The absence of Pakistan and the Taliban at the Bonn Conference has the potential to cripple Afghanistan’s future.
' They are a nation of tribes constantly at war with each other. They are very heterogeneous, with an extreme ethnocentricity which makes them not only hate or suspect foreigners but Afghans living two valleys away.’
This is the outside view of Afghans who are suffering the brunt of a war, more than three decades old, with no end still in sight.
The December 5 Bonn Conference, generally referred to as Bonn Conference-ii, now seems like a spoiled opportunity which could otherwise be used to devise a path leading to peace in the war-battered country.
The first Bonn Conference convened soon after the overthrow of the Taliban regime. The Afghans, with the support of the international community, installed Hamid Karzai as the interim head of the new government. The removal of the puritanical regime and the installation of a new government instilled fresh hopes among Afghans for finally bringing peace and stability to one of the world’s most unstable but strategically important regions. However, 10 years down the road all hopes evaporated with the Taliban
regaining strength, rising frustration among Afghans regarding security and good governance, blatant interference from neighbors and war-weariness among NATO allies.
Hence, Bonn II was seen as the forum to inject fresh hope particularly with the looming withdrawal of US forces from a country that still lacks a functioning government and a reliable security apparatus. However, the participants and the world at large witnessed the opportunity lost as the two key stakeholders, often seen and referred to as allies, Taliban and Pakistan, refused to attend the conference.
Days before the gathering of international leaders in the German city to discuss the future of Afghanistan, I sat with Afrasiab Khattak to get his views on peace and stability in the region and the expectations from Bonn – II.

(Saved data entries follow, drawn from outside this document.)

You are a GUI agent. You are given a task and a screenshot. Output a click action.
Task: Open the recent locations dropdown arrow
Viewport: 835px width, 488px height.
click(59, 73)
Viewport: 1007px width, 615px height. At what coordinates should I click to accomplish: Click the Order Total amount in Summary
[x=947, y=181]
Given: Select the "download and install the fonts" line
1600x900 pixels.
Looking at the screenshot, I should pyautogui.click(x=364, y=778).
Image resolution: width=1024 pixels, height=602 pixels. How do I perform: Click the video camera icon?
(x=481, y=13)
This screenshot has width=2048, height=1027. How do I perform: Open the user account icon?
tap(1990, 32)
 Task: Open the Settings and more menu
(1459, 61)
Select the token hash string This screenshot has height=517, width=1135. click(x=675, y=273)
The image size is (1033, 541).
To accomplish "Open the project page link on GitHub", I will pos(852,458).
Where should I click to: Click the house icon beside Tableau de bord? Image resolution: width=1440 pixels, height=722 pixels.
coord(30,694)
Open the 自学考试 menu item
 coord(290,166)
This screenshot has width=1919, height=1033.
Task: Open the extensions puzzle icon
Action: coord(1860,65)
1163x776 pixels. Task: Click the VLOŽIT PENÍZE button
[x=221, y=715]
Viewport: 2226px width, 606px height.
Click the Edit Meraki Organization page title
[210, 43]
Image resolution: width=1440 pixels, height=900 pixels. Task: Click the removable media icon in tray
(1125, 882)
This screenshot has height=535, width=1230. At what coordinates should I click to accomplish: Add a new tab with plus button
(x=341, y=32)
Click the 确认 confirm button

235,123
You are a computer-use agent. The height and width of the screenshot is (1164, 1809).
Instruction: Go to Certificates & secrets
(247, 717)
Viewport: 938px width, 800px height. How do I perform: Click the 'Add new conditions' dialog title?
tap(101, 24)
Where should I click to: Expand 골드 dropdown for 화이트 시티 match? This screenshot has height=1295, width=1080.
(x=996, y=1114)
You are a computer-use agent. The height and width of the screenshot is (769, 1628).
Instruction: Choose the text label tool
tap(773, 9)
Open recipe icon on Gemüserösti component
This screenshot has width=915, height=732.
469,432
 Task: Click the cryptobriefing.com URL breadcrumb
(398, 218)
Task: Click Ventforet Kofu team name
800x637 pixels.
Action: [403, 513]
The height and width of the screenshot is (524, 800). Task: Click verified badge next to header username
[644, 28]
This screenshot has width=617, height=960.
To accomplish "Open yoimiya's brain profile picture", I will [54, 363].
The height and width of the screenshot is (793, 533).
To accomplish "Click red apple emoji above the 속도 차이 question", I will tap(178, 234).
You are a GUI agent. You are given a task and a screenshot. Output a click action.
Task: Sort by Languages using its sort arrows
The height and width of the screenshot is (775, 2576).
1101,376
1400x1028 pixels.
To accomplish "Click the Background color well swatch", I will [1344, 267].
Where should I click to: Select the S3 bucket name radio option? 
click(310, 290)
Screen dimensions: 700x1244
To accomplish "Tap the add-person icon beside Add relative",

A Pashtun intellectual and authority on Afghanistan, Khattak highlighted ‘serious disconnects’ between Pakistan and the United States and Afghanistan and Pakistan before urging an ‘inclusive’ approach ‘inside and around’ Afghanistan with three circles of negotiations to find a political solution to the imbroglio. The three circles included: a) Intra-Afghan dialogue b) Negotiations for regional consensus and c) Negotiations among international players.
In the available circumstances, this seems to be the most viable path leading to sustainable peace in the landlocked country. But ‘making presence felt by their absence’ as aptly mentioned by one media outlet, Taliban and neighboring Pakistan left the summit with little hope to inch forward towards a consensus on the road to peace. Though no quick fix was expected from the international summit, their participation could have conveyed a goodwill message for launching the intra-af- ghan dialogue as well as developing regional consensus on lasting and durable peace in the country.
Noting Pakistan’s absence at the Bonn Conference, US Secretary of State Hillary Clinton said: “We would, of course, have benefited from Pakistan’s contribution to this conference.” A majority of the representatives spanning 85 countries and 16 international organizations, also wished to see Taliban representatives in order to add meaning to their calls for peace and help their way out of the 10-year-old war with no end in sight.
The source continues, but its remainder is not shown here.